▸ Work to complete: Only the lines from the start of the entries through the line with "Task: Open the friends list icon" are wanted; please output them exactly.

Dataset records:
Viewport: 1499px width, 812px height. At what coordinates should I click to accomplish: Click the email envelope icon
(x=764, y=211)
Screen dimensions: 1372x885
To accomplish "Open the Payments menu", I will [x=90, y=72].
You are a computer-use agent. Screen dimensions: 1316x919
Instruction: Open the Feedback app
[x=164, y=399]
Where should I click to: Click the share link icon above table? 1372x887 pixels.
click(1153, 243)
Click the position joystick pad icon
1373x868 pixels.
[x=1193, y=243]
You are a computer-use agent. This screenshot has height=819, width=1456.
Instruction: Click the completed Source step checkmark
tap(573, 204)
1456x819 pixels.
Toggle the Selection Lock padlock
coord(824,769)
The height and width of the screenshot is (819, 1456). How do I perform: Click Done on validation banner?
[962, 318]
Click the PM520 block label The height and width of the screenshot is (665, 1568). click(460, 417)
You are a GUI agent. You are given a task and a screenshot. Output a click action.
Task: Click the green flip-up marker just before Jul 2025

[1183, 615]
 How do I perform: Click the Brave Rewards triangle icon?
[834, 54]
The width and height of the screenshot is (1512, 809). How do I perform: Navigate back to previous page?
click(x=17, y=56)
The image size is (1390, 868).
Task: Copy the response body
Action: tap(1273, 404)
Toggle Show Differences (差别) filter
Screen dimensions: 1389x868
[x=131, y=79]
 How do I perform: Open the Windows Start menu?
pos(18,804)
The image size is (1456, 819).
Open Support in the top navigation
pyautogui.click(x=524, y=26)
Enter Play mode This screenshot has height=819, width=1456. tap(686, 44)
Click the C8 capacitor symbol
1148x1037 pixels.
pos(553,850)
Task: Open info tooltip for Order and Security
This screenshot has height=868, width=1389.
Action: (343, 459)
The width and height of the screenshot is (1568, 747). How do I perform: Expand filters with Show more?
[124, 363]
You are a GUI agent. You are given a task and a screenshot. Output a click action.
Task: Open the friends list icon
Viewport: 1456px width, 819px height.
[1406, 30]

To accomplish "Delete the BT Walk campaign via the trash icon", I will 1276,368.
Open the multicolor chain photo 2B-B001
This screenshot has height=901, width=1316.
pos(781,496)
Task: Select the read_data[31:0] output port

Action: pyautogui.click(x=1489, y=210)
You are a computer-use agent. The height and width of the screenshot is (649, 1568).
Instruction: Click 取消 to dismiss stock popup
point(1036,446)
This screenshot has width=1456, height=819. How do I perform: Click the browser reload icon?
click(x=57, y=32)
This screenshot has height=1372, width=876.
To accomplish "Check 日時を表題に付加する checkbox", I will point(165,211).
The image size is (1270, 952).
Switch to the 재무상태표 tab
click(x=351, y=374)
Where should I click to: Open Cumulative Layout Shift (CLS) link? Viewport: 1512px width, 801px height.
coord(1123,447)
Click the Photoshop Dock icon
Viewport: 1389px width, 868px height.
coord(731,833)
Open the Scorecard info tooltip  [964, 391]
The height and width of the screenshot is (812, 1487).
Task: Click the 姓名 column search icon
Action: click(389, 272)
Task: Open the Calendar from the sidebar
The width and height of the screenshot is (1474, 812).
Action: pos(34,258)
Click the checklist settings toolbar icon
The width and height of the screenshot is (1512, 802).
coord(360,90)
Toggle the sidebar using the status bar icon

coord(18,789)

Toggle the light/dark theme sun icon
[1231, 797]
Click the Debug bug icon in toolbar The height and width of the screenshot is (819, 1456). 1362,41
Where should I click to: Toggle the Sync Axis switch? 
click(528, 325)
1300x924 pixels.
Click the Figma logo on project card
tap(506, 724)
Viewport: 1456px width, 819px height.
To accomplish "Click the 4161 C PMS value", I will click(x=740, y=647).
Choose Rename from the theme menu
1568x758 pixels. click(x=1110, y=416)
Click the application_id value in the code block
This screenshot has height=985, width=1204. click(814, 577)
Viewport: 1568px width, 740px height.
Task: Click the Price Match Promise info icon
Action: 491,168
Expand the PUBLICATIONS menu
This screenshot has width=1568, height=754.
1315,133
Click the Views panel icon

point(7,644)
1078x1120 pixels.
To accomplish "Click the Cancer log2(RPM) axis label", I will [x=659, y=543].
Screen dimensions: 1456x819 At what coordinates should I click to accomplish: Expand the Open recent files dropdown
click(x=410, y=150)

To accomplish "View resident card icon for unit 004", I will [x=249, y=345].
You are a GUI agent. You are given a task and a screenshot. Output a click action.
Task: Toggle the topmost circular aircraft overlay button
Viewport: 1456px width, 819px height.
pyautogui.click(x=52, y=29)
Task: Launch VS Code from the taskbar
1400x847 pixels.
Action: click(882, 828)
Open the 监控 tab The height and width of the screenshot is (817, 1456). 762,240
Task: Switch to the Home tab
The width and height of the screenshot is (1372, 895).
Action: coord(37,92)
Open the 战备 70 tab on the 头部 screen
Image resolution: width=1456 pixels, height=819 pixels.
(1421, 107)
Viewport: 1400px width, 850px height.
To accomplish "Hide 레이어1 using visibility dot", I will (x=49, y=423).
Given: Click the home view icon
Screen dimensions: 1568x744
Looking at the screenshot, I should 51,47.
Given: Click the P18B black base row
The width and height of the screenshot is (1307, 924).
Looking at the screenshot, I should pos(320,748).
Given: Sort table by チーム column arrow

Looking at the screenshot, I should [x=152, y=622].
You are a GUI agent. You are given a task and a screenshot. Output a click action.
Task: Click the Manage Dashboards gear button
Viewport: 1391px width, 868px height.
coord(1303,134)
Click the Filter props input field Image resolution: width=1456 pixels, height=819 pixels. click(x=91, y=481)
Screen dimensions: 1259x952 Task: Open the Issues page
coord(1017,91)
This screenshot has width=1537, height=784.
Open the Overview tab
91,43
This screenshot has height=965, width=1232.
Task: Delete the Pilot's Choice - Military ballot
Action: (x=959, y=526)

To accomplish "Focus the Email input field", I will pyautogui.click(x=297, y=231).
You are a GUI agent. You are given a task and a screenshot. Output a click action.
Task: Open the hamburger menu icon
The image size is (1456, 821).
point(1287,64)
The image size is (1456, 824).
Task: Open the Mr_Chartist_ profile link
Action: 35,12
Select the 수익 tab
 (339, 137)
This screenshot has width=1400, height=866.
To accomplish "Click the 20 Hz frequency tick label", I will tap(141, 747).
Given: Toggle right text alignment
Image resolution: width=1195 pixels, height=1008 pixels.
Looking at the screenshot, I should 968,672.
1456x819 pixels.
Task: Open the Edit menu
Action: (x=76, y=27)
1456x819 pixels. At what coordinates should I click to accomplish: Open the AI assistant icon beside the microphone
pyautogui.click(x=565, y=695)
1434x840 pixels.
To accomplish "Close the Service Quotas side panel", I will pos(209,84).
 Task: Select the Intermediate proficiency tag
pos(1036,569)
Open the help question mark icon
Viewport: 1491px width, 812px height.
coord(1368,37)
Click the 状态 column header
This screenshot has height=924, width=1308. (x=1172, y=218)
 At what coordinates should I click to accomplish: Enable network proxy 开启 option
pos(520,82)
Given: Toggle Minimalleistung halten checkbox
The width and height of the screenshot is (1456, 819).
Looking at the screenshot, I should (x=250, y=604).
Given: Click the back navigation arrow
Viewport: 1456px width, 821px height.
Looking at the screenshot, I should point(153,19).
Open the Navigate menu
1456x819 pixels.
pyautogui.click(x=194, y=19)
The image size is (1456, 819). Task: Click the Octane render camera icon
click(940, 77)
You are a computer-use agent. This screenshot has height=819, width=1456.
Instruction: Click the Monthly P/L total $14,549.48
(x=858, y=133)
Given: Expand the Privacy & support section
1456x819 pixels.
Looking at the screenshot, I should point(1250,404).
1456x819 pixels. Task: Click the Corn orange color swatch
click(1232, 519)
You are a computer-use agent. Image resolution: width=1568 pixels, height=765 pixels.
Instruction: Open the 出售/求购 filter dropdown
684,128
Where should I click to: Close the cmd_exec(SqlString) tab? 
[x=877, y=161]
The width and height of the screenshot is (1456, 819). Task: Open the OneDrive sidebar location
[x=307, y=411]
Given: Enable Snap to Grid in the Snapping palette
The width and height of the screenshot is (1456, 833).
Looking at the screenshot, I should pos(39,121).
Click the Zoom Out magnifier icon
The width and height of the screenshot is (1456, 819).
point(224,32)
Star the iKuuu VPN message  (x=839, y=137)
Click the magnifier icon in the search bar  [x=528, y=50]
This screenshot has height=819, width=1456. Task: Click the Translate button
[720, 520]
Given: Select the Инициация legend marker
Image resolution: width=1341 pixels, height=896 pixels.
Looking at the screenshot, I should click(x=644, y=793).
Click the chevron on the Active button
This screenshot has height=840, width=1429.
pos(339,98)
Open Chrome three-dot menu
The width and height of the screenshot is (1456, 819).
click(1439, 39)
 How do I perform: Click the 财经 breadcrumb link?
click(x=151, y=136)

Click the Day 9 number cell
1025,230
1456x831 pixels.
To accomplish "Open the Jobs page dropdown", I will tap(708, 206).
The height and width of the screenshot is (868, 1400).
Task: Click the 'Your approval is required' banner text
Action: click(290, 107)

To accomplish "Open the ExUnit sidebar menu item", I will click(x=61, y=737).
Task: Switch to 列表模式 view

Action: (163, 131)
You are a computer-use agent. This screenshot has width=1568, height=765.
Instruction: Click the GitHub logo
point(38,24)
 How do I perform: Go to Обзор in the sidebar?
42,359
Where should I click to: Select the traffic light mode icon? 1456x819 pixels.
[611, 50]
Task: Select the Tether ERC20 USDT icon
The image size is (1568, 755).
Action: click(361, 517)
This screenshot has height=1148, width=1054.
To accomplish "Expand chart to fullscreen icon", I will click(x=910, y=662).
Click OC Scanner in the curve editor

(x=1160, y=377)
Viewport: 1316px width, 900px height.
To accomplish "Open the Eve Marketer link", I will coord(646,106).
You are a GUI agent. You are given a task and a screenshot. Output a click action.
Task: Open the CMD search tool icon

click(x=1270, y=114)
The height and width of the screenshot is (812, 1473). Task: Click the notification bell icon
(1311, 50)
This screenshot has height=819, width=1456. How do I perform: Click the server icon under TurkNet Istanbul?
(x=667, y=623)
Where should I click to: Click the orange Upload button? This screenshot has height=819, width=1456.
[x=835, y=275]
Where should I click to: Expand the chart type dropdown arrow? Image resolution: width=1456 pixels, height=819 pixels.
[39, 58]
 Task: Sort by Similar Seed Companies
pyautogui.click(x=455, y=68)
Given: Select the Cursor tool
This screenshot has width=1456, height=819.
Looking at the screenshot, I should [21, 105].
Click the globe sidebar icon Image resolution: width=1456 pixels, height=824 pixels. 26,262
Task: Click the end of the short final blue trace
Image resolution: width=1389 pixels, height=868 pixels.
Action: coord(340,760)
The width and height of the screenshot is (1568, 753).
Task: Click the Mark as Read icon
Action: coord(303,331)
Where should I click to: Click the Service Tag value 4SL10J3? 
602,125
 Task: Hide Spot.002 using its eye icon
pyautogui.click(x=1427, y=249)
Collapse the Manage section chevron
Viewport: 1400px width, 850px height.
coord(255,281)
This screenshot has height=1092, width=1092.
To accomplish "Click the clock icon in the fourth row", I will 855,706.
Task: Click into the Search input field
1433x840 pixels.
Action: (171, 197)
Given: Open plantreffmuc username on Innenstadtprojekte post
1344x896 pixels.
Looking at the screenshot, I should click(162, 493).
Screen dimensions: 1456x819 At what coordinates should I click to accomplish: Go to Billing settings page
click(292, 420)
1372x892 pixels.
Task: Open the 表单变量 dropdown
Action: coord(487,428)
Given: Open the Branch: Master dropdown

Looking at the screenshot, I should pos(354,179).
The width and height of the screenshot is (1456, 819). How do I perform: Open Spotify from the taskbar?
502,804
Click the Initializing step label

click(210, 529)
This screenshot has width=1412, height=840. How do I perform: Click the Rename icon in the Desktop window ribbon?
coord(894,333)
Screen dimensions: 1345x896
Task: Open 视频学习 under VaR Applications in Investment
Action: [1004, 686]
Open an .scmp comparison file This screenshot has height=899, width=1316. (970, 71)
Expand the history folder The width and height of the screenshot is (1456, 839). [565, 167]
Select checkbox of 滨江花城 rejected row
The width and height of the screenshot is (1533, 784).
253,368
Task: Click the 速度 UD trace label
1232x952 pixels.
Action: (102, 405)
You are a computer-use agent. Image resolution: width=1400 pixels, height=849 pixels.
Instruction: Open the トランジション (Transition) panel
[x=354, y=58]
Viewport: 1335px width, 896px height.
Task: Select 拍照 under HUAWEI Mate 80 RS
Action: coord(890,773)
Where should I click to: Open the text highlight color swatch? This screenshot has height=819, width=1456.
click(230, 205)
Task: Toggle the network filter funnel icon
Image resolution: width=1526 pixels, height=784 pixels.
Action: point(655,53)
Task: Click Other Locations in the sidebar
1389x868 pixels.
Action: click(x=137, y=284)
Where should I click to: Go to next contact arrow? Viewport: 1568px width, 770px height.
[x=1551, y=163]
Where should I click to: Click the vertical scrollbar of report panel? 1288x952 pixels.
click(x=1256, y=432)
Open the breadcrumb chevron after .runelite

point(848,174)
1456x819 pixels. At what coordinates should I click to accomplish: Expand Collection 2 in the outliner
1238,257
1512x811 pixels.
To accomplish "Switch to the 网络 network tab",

▸ Problem solution:
Viewport: 1499px width, 812px height. At what coordinates should I click to accomplish: Click the email envelope icon
(x=764, y=211)
Screen dimensions: 1372x885
To accomplish "Open the Payments menu", I will [x=90, y=72].
You are a computer-use agent. Screen dimensions: 1316x919
Instruction: Open the Feedback app
[x=164, y=399]
Where should I click to: Click the share link icon above table? 1372x887 pixels.
click(1153, 243)
Click the position joystick pad icon
1373x868 pixels.
[x=1193, y=243]
You are a computer-use agent. This screenshot has height=819, width=1456.
Instruction: Click the completed Source step checkmark
tap(573, 204)
1456x819 pixels.
Toggle the Selection Lock padlock
coord(824,769)
The height and width of the screenshot is (819, 1456). How do I perform: Click Done on validation banner?
[962, 318]
Click the PM520 block label The height and width of the screenshot is (665, 1568). click(460, 417)
You are a GUI agent. You are given a task and a screenshot. Output a click action.
Task: Click the green flip-up marker just before Jul 2025

[1183, 615]
 How do I perform: Click the Brave Rewards triangle icon?
[834, 54]
The width and height of the screenshot is (1512, 809). How do I perform: Navigate back to previous page?
click(x=17, y=56)
The image size is (1390, 868).
Task: Copy the response body
Action: tap(1273, 404)
Toggle Show Differences (差别) filter
Screen dimensions: 1389x868
[x=131, y=79]
 How do I perform: Open the Windows Start menu?
pos(18,804)
The image size is (1456, 819).
Open Support in the top navigation
pyautogui.click(x=524, y=26)
Enter Play mode This screenshot has height=819, width=1456. tap(686, 44)
Click the C8 capacitor symbol
1148x1037 pixels.
pos(553,850)
Task: Open info tooltip for Order and Security
This screenshot has height=868, width=1389.
Action: (343, 459)
The width and height of the screenshot is (1568, 747). How do I perform: Expand filters with Show more?
[124, 363]
You are a GUI agent. You are given a task and a screenshot. Output a click action.
Task: Open the friends list icon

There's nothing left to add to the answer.